In OTTO – Der Film habe ich sogar „mitgespielt“! Als Statist während der Dreharbeiten bei uns im Dorf, in dem ich aufgewachsen bin. Kann ich also schonmal abhaken. Übrigens eine sehr gute Frage mit vielen richtigen Antworten. Darf man nicht zu lange drüber nachdenken, sonst ist der Tag rum. Deshalb sag ich jetzt schnell: Star Wars. Notfalls auch in Episode I an der Seite von Jar Jar Binks!

Welche Sportart betreiben Sie?
Fußball mit meinen beiden Söhnen geht immer. Ansonsten eher E-Sport, aber rein im Single Player Story-Modus. Denn im kompetitiven Multiplayer bin ich immer der gewesen, der noch als Letzter da stand, wenn im Sportunterricht die Kapitäne ihre Mannschaften zusammengestellt haben.

Wofür geben Sie gerne Geld aus?
Brett- und Tabletop-Spiele, Kickstarter-Projekte, Synthesizer, Fahrgeschäfte auf dem Jahrmarkt.

Wo haben Sie Ihren letzten Urlaub verbracht?
Auf dem wunderschönen Nordsee-Idyll Spiekeroog. Keine Autos, schönerer Strand als in der Südsee – behaupte ich jetzt mal – und entspannter geht’s nicht! Bitte nicht als Werbung verstehen, ist so schon zu voll dort!
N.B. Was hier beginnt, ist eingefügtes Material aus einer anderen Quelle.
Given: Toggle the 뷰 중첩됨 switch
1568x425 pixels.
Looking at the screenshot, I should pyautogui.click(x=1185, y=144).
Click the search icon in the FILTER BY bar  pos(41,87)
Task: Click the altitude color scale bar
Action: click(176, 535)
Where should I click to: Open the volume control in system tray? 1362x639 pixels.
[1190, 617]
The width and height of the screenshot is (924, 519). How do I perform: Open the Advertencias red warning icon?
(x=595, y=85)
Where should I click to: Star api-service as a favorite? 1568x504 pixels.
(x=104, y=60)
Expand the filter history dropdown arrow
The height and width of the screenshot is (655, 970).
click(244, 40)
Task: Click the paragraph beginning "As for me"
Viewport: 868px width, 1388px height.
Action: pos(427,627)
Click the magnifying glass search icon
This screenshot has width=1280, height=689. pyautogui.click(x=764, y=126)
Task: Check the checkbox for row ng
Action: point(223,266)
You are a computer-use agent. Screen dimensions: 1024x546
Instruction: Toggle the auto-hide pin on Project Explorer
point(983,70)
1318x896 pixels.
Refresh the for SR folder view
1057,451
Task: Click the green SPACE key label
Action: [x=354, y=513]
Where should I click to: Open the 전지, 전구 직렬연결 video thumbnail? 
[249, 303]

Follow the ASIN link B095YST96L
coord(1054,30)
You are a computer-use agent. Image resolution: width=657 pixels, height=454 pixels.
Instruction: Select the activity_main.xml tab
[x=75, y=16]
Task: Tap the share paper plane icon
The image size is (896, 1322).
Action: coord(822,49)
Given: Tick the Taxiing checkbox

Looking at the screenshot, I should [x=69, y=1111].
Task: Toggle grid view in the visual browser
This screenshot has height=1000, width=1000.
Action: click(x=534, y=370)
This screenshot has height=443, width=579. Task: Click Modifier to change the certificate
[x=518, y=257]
Welcher Person würden Sie gerne mal begegnen?
Stephen King! Um mich endlich persönlich für die unzähligen Stunden mit seinen Werken zu bedanken. Ich weiß, da wartet er nicht drauf, aber mir wäre es ein wichtiges Anliegen. Und auch, um mich zu beschweren, dass ich mit zarten 16 Jahren mein Zimmer mehrmals umstellen musste, aus Angst da steht nachts der Clown hinterm Schrank. Aber ohne Schrank ging es halt auch nicht …

Welchen Rat würden Sie Ihrem 16-jährigen Ich geben?
Pack „ES“ noch mal weg und lies das später! Und: Für jede Mark, die du in Tabletop-Miniaturen von Games Workshop steckst, immer auch eine in die Aktien des Unternehmens investieren. Prinzip linke Tasche, rechte Tasche. Wenn ich das richtig hochgerechnet habe, würde ich jetzt nicht in einem viel zu warmen Arbeitszimmer diesen Fragebogen ausfüllen (was ich natürlich gerne mache 😊).

Gibt es einen Traum, den Sie unbedingt verwirklichen möchten?
Ein eigenes Video- oder Brettspiel entwickeln (sagt sich so leicht!) oder irgendwann mal die Buchidee, die mir seit Ewigkeiten durch den Kopf geistert, zu Papier bringen. Darin geht es um eine Gruppe Dorf-Kids, die nach der Klassenfahrt von der Insel zurück aufs Festland kommen und alle anderen Menschen sind verschwunden. Stranger Things meets Ostfriesland. Wehe das klaut jetzt jemand!!!

Ergänzen Sie bitte: IGM ist für mich …
… ein super Überblick über alle Themen, die unsere Industrie bewegen und in Bewegung halten. Danke für eure Arbeit!